▼

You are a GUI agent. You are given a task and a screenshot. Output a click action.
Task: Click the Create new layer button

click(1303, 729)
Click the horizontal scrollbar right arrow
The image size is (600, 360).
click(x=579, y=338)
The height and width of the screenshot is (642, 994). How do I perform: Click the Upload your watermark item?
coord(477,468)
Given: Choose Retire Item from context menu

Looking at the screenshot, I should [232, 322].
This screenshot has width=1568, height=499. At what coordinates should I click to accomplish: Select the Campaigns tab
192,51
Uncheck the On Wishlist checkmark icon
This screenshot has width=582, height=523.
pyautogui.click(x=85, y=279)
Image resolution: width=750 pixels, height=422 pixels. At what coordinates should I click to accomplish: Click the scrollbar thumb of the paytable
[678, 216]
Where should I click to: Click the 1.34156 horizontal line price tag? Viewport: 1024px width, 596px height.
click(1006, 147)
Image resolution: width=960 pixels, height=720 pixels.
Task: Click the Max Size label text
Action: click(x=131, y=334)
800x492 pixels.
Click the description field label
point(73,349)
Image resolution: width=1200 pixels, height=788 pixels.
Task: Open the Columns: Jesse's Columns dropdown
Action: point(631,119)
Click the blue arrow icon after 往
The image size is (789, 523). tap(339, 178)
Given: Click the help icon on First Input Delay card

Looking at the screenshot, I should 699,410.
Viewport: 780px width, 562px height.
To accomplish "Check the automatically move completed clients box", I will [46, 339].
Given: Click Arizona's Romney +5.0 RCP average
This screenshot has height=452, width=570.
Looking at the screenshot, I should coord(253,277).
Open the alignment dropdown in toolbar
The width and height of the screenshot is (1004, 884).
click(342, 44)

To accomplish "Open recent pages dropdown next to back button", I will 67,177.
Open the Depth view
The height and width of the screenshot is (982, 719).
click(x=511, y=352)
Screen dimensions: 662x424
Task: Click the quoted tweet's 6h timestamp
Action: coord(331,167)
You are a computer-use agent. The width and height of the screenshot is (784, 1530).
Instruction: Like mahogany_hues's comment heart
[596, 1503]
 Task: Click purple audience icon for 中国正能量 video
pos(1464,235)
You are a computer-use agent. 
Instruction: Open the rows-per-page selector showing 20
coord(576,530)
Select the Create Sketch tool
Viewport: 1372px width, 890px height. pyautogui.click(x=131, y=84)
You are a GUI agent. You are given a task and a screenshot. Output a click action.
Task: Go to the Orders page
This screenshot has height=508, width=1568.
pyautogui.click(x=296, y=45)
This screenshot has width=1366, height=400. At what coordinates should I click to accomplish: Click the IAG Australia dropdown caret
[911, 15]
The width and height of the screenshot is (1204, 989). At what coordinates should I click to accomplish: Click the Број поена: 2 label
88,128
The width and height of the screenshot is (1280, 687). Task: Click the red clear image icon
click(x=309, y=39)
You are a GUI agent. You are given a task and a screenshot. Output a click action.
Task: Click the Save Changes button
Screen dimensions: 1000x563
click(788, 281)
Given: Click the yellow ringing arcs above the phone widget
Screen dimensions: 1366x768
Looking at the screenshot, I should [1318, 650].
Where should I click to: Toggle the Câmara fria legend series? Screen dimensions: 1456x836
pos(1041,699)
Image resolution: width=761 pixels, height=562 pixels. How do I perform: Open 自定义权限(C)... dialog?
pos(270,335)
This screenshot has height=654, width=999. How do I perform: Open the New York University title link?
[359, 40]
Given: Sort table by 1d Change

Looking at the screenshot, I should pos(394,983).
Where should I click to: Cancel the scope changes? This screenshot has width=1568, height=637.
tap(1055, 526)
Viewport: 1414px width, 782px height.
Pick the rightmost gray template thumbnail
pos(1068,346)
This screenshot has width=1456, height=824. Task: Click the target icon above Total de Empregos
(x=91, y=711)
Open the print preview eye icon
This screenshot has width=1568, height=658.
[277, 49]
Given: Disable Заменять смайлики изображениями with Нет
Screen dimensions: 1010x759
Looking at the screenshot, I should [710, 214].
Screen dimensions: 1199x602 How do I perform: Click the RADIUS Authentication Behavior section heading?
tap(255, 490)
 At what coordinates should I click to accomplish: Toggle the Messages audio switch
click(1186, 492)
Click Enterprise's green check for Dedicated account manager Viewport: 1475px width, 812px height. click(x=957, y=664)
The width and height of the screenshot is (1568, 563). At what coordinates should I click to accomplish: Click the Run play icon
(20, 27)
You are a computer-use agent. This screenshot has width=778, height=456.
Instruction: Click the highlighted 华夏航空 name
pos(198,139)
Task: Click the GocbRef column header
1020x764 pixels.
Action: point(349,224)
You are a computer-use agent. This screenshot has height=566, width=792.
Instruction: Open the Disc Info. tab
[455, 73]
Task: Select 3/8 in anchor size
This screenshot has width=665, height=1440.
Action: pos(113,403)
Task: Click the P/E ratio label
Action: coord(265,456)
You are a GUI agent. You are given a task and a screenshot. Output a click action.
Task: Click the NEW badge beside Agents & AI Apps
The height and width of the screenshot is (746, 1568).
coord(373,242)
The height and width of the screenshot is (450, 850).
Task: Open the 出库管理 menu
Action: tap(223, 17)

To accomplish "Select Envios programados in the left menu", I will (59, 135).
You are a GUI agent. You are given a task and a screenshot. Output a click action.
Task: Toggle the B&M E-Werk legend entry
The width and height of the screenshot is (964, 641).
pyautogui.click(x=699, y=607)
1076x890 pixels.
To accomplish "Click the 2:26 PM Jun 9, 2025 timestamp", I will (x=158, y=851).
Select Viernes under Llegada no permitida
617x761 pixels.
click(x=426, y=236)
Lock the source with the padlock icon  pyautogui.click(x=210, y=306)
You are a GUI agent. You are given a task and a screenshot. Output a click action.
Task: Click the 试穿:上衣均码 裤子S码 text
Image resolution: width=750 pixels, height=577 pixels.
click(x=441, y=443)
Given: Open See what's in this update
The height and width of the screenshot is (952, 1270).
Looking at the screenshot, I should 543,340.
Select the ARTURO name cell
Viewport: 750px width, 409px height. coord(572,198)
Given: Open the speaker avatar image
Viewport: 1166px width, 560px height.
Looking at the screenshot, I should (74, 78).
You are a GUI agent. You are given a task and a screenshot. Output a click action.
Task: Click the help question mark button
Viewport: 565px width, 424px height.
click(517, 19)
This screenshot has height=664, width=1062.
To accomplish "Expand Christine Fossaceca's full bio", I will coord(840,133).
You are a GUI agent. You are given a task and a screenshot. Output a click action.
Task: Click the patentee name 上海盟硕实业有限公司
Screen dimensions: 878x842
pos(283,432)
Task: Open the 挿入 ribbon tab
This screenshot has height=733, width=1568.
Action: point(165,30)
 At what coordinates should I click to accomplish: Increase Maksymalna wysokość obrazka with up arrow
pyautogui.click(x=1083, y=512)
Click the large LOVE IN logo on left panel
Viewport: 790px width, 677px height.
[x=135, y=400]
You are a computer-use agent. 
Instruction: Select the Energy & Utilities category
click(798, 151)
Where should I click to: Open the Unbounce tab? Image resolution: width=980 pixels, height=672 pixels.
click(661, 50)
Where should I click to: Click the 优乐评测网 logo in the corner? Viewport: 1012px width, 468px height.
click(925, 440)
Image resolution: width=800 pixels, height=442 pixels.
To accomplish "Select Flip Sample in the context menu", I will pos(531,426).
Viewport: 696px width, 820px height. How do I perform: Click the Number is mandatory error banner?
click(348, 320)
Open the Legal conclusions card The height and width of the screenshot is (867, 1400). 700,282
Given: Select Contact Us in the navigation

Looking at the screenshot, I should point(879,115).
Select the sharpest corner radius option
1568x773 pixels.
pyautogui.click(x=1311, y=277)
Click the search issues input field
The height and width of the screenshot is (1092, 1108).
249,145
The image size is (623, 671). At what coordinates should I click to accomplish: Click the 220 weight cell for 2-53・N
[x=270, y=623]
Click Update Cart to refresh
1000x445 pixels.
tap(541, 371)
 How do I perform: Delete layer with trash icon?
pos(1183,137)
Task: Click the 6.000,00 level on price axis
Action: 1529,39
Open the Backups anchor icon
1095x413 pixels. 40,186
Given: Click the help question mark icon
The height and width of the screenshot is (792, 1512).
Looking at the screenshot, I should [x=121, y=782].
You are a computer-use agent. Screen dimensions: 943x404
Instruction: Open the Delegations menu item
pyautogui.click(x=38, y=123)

▲

* [WORK TO BE COMPLETED] Show each line of the material that includes the string "left" by copying it.

* [RESPONSE AREA]
To accomplish "Select Envios programados in the left menu", I will (59, 135).
Click the large LOVE IN logo on left panel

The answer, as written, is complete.